### Work request
In the data below, how many lines include the string "Info"? Give only the number.

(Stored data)

####

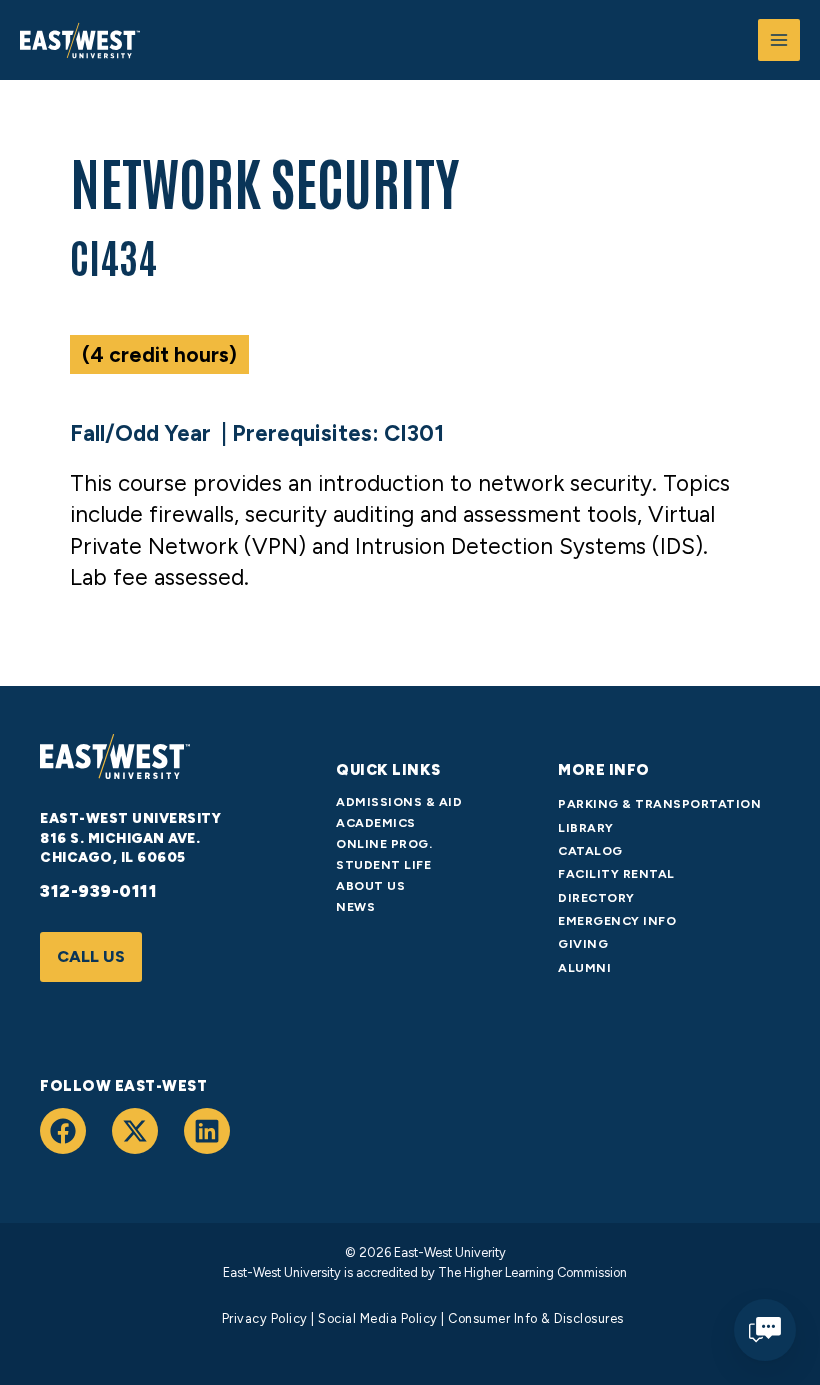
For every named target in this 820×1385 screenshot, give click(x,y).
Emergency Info (617, 920)
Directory (596, 897)
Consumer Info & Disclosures (536, 1318)
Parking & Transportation (659, 803)
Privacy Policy (265, 1318)
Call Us (91, 956)
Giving (583, 943)
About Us (370, 885)
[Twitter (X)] (135, 1131)
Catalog (590, 850)
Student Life (383, 864)
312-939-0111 (98, 891)
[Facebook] (63, 1131)
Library (586, 827)
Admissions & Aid (399, 801)
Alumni (584, 967)
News (355, 906)
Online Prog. (384, 843)
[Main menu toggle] (779, 40)
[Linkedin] (207, 1131)
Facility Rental (616, 873)
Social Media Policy (378, 1318)
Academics (376, 822)
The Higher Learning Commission (531, 1272)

####

### Reply to the task
2